Their study, reported in the September 7, 2015, issue of Nature Immunology, examined how special skin immune cells, known as Langerhans cells, perform in mice models of melanoma.
They found that when skin that harbors tumors is exposed to ionizing radiation, Langerhans cells repair their affected DNA, making them resistant to radiotherapy. Langerhans cells exposed to radiation start to travel to nearby lymph nodes where they activate a population of regulatory T cells that inhibit antitumor immunity.
As a result, the tumor grows faster.
“Now that we better understand the mechanisms of how Langerhans cells impact the immune system, we can work, clinically, to deplete this cell population to promote antitumor immune response,” says lead author Jeremy Price, PhD, who is in his final year of medical school at the Icahn School of Medicine at Mount Sinai. “We’re helping to inform a very active field of research that’s developing around how to make treatments involving radiation and immunotherapy even more effective.”
Indeed, the identification of immune checkpoint inhibitors that enable the body to unleash a powerful anticancer response without being restrained by the cancerous tumors has been the most significant advance in cancer treatment in almost 40 years.
Miriam Merad, MD, PhD, Director of the Human Immune Monitoring Core at The Tisch Cancer Institute, and the study’s senior author, says the discovery of immune checkpoint inhibitors has given new impetus to her team’s work with Langerhans cells, which she initiated in 2002 as a postdoctoral student at Stanford University.
Dr. Merad says Mount Sinai’s study on melanoma can apply to other organs and types of cancer throughout the body, where cousins of Langerhans cells, known as macrophages, are also rendered immunosuppressive by radiotherapy. The new findings suggest that strategies aimed at depleting or activating Langerhans cells or macrophages prior to exposure to radiation therapy may synergize with checkpoint immunotherapy or targeted therapy to improve antitumor response.
Advances in cancer immunotherapy also are being led by Nina Bhardwaj, MD, PhD, Director of Immunotherapy, and Professor of Medicine (Hematology and Medical Oncology), at The Tisch Cancer Institute. In clinical studies, Dr. Bhardwaj and her team are exploring multiple approaches to immunotherapy, from intratumoral injections to the development of personalized vaccines used in combination with traditional treatments such as surgery, radiation, and chemotherapy.

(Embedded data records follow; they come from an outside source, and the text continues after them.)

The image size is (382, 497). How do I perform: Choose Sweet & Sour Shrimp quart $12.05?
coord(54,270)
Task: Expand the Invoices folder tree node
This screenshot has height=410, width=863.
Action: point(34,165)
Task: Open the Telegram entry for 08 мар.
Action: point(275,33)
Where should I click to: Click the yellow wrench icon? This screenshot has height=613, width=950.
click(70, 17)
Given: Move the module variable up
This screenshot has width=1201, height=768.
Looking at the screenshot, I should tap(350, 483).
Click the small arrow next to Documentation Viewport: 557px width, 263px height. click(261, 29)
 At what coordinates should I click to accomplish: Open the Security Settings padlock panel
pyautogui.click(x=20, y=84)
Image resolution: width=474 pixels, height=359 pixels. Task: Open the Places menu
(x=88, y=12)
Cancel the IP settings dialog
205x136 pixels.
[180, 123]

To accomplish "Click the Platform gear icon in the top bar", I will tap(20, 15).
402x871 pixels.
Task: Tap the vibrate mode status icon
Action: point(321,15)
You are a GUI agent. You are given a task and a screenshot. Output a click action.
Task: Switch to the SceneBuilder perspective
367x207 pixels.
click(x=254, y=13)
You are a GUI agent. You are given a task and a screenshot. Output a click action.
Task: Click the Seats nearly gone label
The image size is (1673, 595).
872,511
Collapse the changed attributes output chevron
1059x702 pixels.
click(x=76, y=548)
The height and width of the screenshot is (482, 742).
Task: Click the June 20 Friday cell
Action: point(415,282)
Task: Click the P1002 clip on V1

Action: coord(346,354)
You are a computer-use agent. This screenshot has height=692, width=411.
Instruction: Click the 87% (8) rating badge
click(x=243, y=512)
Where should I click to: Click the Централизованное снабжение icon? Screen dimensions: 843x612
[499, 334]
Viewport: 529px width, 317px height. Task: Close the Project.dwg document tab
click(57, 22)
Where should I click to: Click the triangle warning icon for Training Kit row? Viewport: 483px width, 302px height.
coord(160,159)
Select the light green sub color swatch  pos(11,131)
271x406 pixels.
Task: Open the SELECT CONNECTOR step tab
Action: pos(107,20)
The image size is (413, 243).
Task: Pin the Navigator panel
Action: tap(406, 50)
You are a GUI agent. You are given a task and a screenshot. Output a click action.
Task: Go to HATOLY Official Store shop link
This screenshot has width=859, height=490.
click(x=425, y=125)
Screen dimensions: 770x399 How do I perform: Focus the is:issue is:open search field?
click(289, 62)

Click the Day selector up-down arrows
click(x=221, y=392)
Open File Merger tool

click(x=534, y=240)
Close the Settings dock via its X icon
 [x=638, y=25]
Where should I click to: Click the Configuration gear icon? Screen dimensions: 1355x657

The Tisch Cancer Institute, working in collaboration with researchers led by Eric E. Schadt, PhD, Director of the Icahn Institute for Genomics and Multiscale Biology, is one of a handful of U.S. medical institutions currently pursuing personalized vaccines. Dr. Schadt is also Chair of the Department of Genetics and Genomic Sciences, and the Jean C. and James W. Crystal Professor of Genomics.
In a unique, proof-of-concept study that will begin trials this year, Dr. Bhardwaj’s team will explore the feasibility of developing personalized vaccines for patients with multiple solid tumors.